_Work request:_ From the abstract on honey and allergic rhinitis, copy word for word the part starting at "Methods: An exhaustive" and ending at "the GRADE criteria.".

Background: Allergic rhinitis (AR) is a common disorder worldwide. Estimates show that 10% to 30% of the world population is affected by AR and that the prevalence of allergic diseases is drastically increasing in both developing and developed countries. Ingestion of honey is widely believed to be a natural remedy to reduce symptoms of allergic rhinitis. There are many theories addressing the mechanism(s) of action in which honey may treat AR symptoms. Many of these theories are postulated as a result of research evidence garnered from animal trials. This systematic review is to evaluate human studies looking at whether ingestion of honey can be used as a complementary or alternative form of therapy in treating allergic rhinitis.
Methods: An exhaustive literature search was conducted to identify relevant published papers using Medline-OVID, CINAHL, PubMed, and Web of Science using the keywords: honey and allergic rhinitis. Quality of relevant articles was assessed using the GRADE criteria.

_Data records:_
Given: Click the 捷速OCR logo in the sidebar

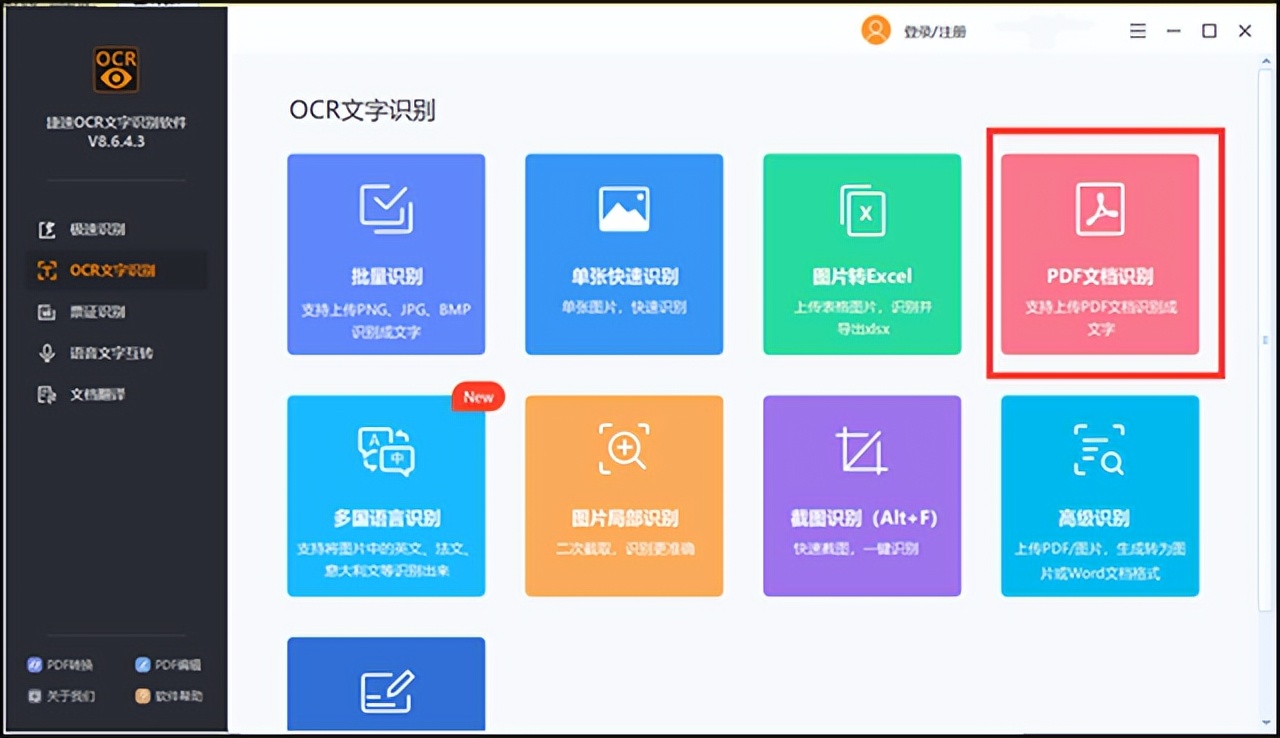Looking at the screenshot, I should (114, 69).
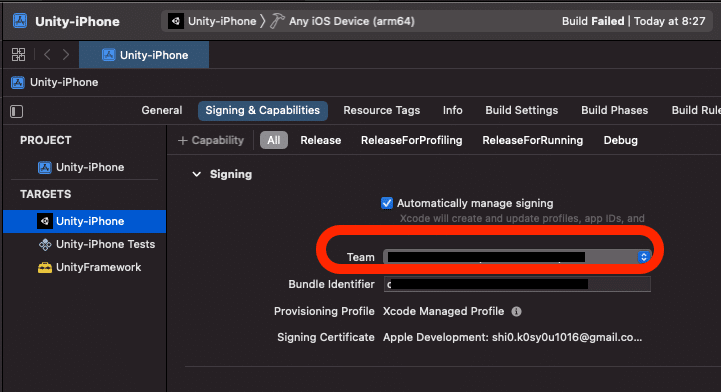Select the Unity-iPhone Tests target

pos(97,244)
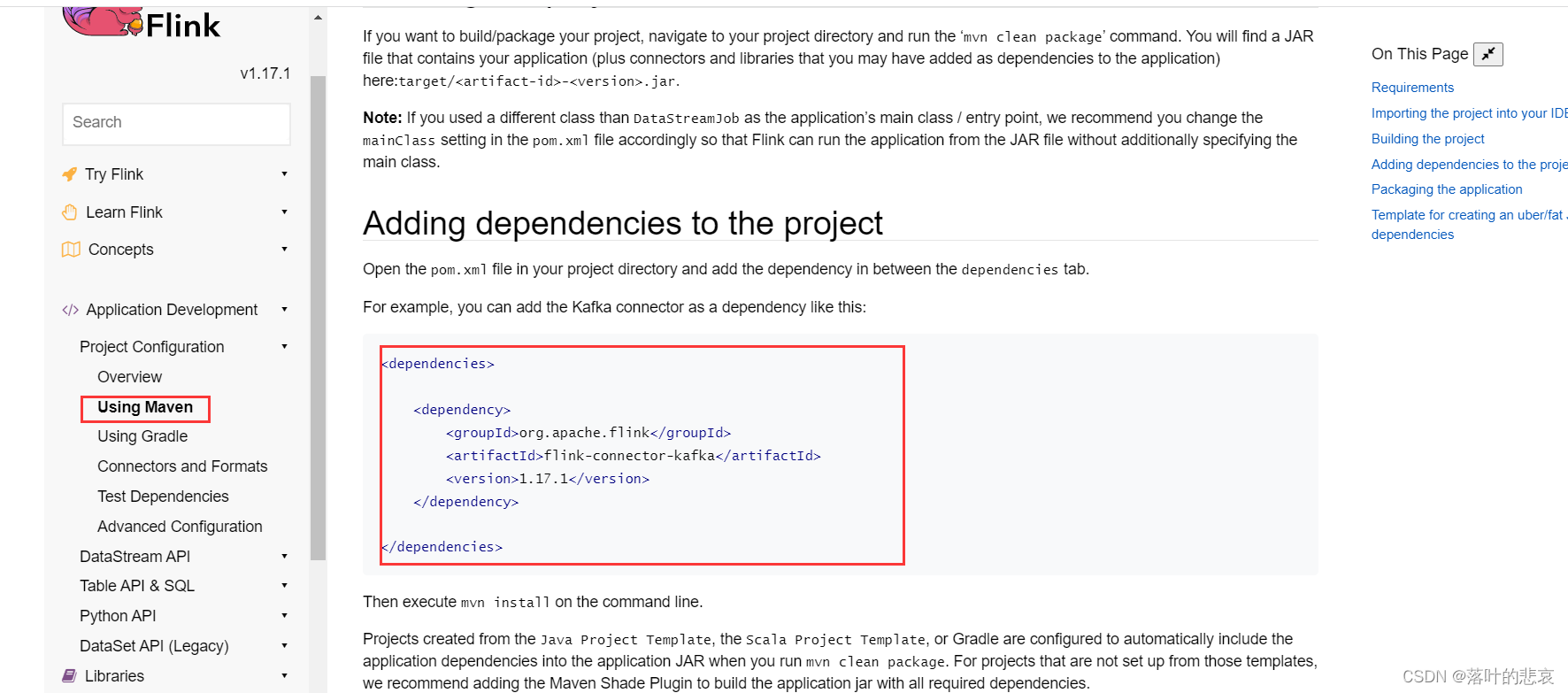
Task: Select the book icon beside Libraries
Action: pyautogui.click(x=70, y=675)
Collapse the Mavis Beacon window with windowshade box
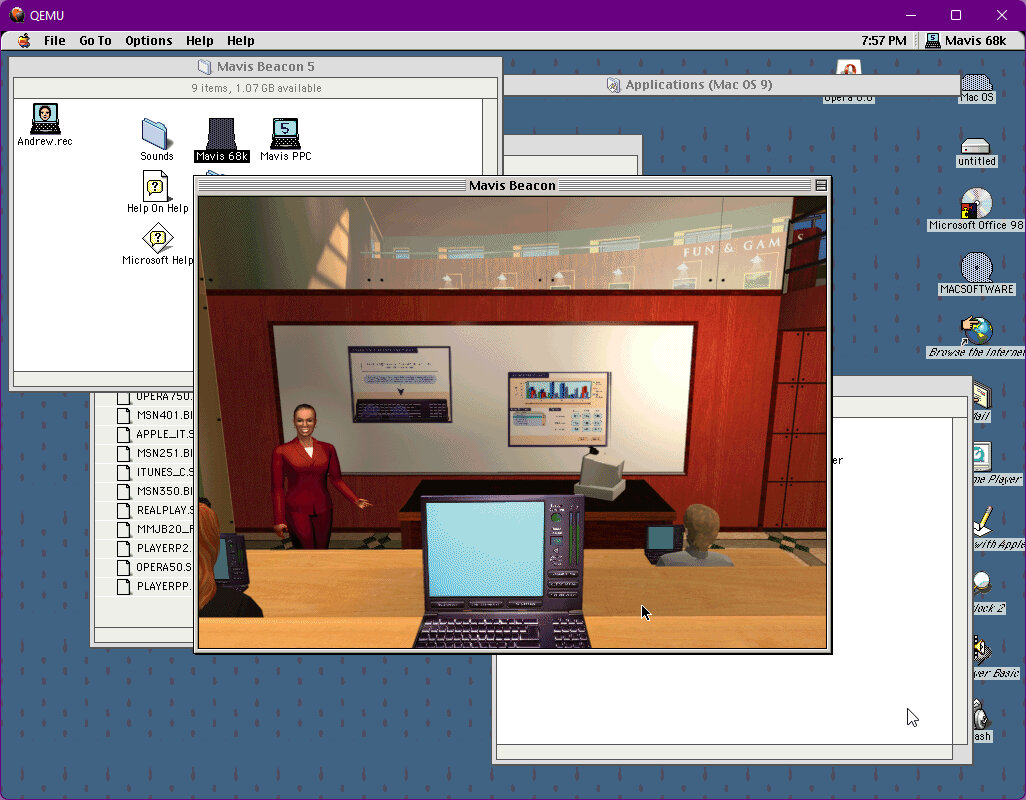This screenshot has height=800, width=1026. (x=821, y=185)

_Task answer:_
Methods: An exhaustive literature search was conducted to identify relevant published papers using Medline-OVID, CINAHL, PubMed, and Web of Science using the keywords: honey and allergic rhinitis. Quality of relevant articles was assessed using the GRADE criteria.